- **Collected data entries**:
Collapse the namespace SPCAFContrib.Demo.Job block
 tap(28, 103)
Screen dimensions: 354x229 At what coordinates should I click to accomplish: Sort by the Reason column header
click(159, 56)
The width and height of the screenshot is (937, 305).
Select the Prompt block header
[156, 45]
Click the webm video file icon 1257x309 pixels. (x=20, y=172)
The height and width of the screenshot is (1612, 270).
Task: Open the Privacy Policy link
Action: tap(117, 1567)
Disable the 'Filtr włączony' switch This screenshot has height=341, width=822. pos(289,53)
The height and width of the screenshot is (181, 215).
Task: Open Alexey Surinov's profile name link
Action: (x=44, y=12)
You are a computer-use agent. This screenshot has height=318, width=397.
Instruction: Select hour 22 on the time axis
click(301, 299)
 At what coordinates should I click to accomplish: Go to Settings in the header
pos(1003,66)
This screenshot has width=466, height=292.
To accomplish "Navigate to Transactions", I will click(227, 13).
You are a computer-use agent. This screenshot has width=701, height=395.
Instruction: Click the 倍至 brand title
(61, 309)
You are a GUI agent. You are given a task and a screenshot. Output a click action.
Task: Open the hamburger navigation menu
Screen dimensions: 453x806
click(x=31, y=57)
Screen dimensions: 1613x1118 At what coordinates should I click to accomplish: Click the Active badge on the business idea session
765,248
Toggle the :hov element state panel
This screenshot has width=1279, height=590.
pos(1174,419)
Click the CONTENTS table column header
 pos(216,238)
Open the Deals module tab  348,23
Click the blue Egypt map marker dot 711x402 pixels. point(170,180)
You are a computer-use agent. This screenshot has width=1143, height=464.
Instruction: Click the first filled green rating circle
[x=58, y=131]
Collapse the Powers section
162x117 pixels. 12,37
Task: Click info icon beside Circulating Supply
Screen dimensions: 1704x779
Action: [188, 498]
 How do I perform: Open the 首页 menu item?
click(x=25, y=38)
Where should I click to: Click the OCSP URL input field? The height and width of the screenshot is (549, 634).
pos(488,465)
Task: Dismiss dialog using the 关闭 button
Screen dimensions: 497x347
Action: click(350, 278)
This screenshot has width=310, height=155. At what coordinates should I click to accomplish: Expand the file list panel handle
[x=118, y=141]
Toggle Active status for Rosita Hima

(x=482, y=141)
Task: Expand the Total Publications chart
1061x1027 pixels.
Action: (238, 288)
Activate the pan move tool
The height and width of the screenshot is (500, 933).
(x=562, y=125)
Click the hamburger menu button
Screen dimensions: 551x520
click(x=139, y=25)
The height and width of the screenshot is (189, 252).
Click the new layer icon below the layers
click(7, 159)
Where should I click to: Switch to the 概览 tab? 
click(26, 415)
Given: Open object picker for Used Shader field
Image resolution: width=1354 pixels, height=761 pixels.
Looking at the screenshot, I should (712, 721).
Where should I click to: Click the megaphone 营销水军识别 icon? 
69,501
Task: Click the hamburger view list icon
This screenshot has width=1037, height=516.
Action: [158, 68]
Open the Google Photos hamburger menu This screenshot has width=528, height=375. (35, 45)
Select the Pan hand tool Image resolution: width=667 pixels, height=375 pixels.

- **TASK OBJECTIVE**: Nothing in the records may change; output all of them exactly.

- **TASK SOLUTION**:
Collapse the namespace SPCAFContrib.Demo.Job block
 tap(28, 103)
Screen dimensions: 354x229 At what coordinates should I click to accomplish: Sort by the Reason column header
click(159, 56)
The width and height of the screenshot is (937, 305).
Select the Prompt block header
[156, 45]
Click the webm video file icon 1257x309 pixels. (x=20, y=172)
The height and width of the screenshot is (1612, 270).
Task: Open the Privacy Policy link
Action: tap(117, 1567)
Disable the 'Filtr włączony' switch This screenshot has height=341, width=822. pos(289,53)
The height and width of the screenshot is (181, 215).
Task: Open Alexey Surinov's profile name link
Action: (x=44, y=12)
You are a computer-use agent. This screenshot has height=318, width=397.
Instruction: Select hour 22 on the time axis
click(301, 299)
 At what coordinates should I click to accomplish: Go to Settings in the header
pos(1003,66)
This screenshot has width=466, height=292.
To accomplish "Navigate to Transactions", I will click(227, 13).
You are a computer-use agent. This screenshot has width=701, height=395.
Instruction: Click the 倍至 brand title
(61, 309)
You are a GUI agent. You are given a task and a screenshot. Output a click action.
Task: Open the hamburger navigation menu
Screen dimensions: 453x806
click(x=31, y=57)
Screen dimensions: 1613x1118 At what coordinates should I click to accomplish: Click the Active badge on the business idea session
765,248
Toggle the :hov element state panel
This screenshot has width=1279, height=590.
pos(1174,419)
Click the CONTENTS table column header
 pos(216,238)
Open the Deals module tab  348,23
Click the blue Egypt map marker dot 711x402 pixels. point(170,180)
You are a computer-use agent. This screenshot has width=1143, height=464.
Instruction: Click the first filled green rating circle
[x=58, y=131]
Collapse the Powers section
162x117 pixels. 12,37
Task: Click info icon beside Circulating Supply
Screen dimensions: 1704x779
Action: [188, 498]
 How do I perform: Open the 首页 menu item?
click(x=25, y=38)
Where should I click to: Click the OCSP URL input field? The height and width of the screenshot is (549, 634).
pos(488,465)
Task: Dismiss dialog using the 关闭 button
Screen dimensions: 497x347
Action: click(350, 278)
This screenshot has width=310, height=155. At what coordinates should I click to accomplish: Expand the file list panel handle
[x=118, y=141]
Toggle Active status for Rosita Hima

(x=482, y=141)
Task: Expand the Total Publications chart
1061x1027 pixels.
Action: (238, 288)
Activate the pan move tool
The height and width of the screenshot is (500, 933).
(x=562, y=125)
Click the hamburger menu button
Screen dimensions: 551x520
click(x=139, y=25)
The height and width of the screenshot is (189, 252).
Click the new layer icon below the layers
click(7, 159)
Where should I click to: Switch to the 概览 tab? 
click(26, 415)
Given: Open object picker for Used Shader field
Image resolution: width=1354 pixels, height=761 pixels.
Looking at the screenshot, I should (712, 721).
Where should I click to: Click the megaphone 营销水军识别 icon? 
69,501
Task: Click the hamburger view list icon
This screenshot has width=1037, height=516.
Action: [158, 68]
Open the Google Photos hamburger menu This screenshot has width=528, height=375. (35, 45)
Select the Pan hand tool Image resolution: width=667 pixels, height=375 pixels.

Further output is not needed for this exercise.